V took a conventional approach, appealing to the mass market with a high-profile advertising and promotions campaign.
It set up an office of six people, with a further 25 in the field. As well as the tube posters, V was advertised on television and radio, and free samples were handed out in city centres.
The key was getting on board prominent supermarket chains such as Tesco and Sainsbury's and petrol chain BP, followed by smaller foodmarkets and corner stores.
It was not easy to enter such a saturated market and the costs in London, says Mr Nicholls, "are absolutely breathtakingly high".
Few other barriers stood in the way of entering the market, but that meant that anyone could - and did - bring in more and more products. Luckily for V, they were mostly copies of Red Bull.
V's prominence is an exception among a new generation of New Zealand exports to Europe.
Several companies few people have heard of, even in their homeland, are dominating niche information markets in technology and electronics.
Auckland's Keystone Solutions is providing software systems for some of the world's largest legal firms. Christchurch-based Pulse Data is among the world's leading manufacturers of computer equipment for blind people.
Auckland-based Software of Excellence is the leading provider of software to the British dental profession. Tait Electronics is a well-established wireless communications dealer.
Most are venturing into the rest of Europe to a lesser degree.
Pulse Data, a market leader in Britain, will launch itself on the European mainland this month.
Its managing director for Europe, Pedro Polson, says the market is small and that enables the company to keep a personal touch.
Its New Zealand roots help. "Kiwis are traditionally known as hard working and honest, with good business ethics, so our people are well respected."
In the consumer market, exporters are tending to focus narrowly on one or two flagship products rather than entire ranges.
Aunt Betty's Old Fashioned Foods, which began in Marlborough about seven years ago, is concentrating on a twin pack of steamed puddings.
"I've been down the track where you handle too many products and do nothing well," says Peter Cooney, its British managing director, who has been selling New Zealand products on the British market for almost three decades.
It was not easy to persuade suppliers to take on a single product. They preferred to deal with a manufacturer which could provide 10 products, and thus generate less paperwork.
But, like V and Macpac, Aunty's cashed in on being different. There were plenty of steamed puddings on the market but they were all sold in cans or were chilled or frozen.
Aunty's was the first to sit on the shelf, packaged in paper and plastic.
It was a simple distinction which caught on. After two years, Aunty's had gained 20 per cent of the market. Sales have exceeded 2 million.

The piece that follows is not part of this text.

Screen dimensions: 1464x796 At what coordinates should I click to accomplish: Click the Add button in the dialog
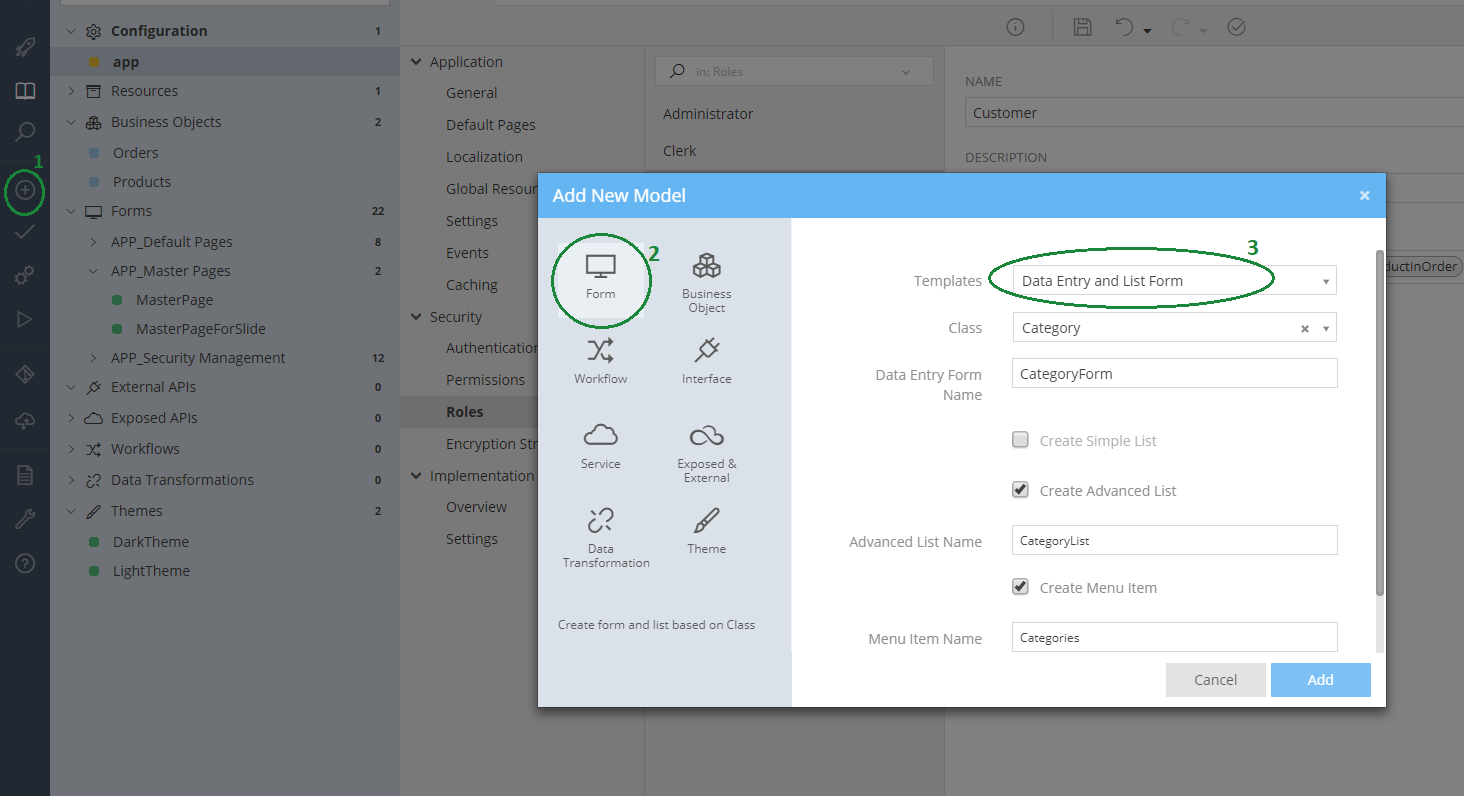(1320, 679)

It is hard to compare the value of the new exports with the traditional primary produce, which still dominates New Zealand's export figures.
Trade New Zealand's Europe region manager, John Waugh, estimates that New Zealand's software export sales are in the tens of millions, and that more than $50 million of electrical and electronic goods are sold in Britain each year.

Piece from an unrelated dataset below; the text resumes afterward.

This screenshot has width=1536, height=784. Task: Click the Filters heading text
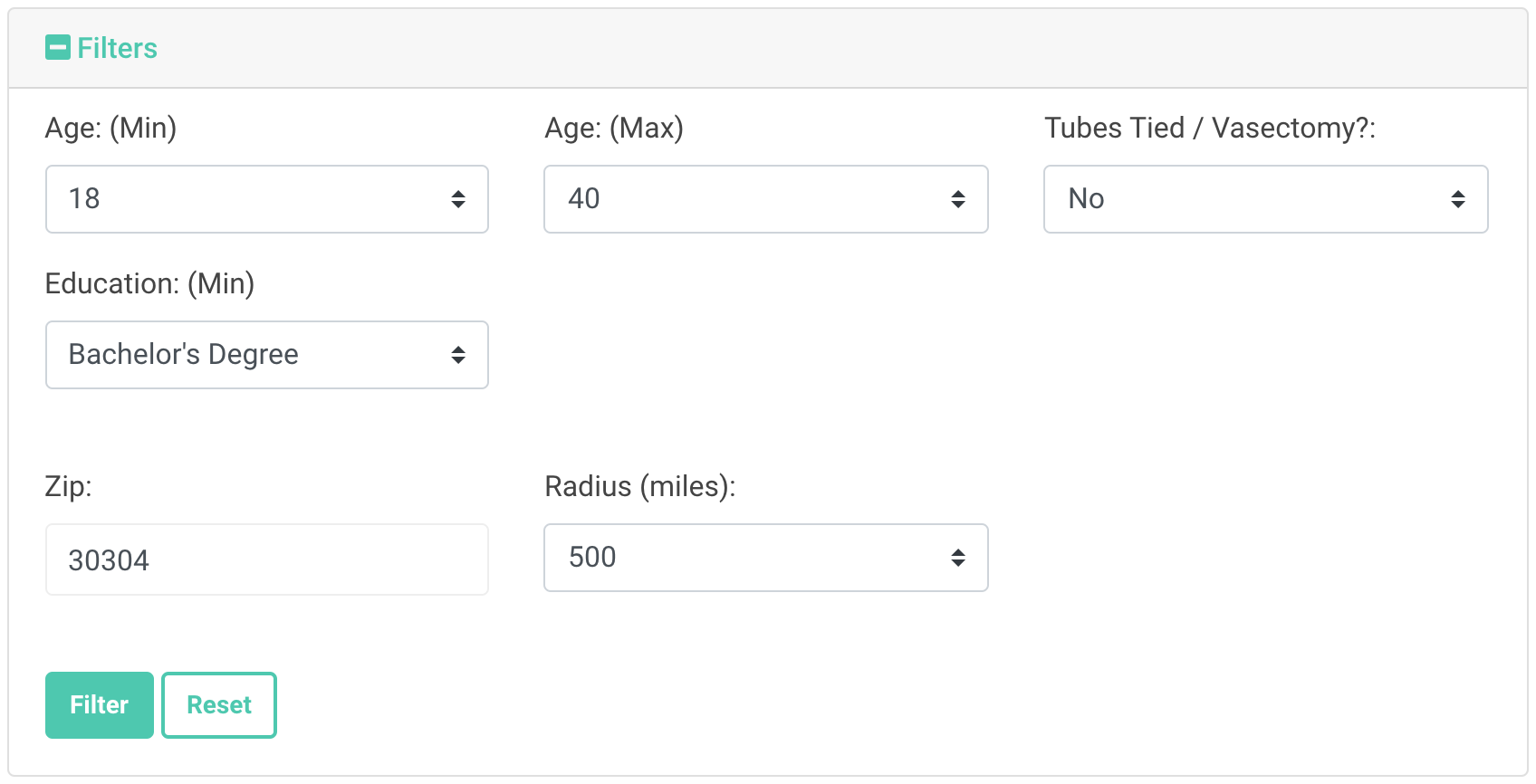coord(118,47)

He calculates that Britain would have been a top-10 market for New Zealand last year, even without lamb, butter, kiwifruit, apples and wool.
Sheepmeat, wool, butter and kiwifruit are still by far the most lucrative exports to the European Union, but more sophisticated products are starting to appear on the lists of top 20 exports.
Medical and veterinarian instruments and boards, panels and consoles have crept into 19th and 20th spots in the top 20 Europe merchandise tables, below raw hides and skins.
Yacht sales to the European Union more than doubled last financial year to $38 million, making yachts our 17th most valuable export to the region.
Exporters the Herald spoke to said success did not come easily.
Frucor's Mr Nicholls says: "New Zealanders are hungry for change.
"We don't find that here. There's a lot of comfort in, and acceptance of, the way things are.
"In New Zealand, no matter what your industry, you hop up with a good idea and you get a hungry response.
"Here it can be like swimming in a tar pit."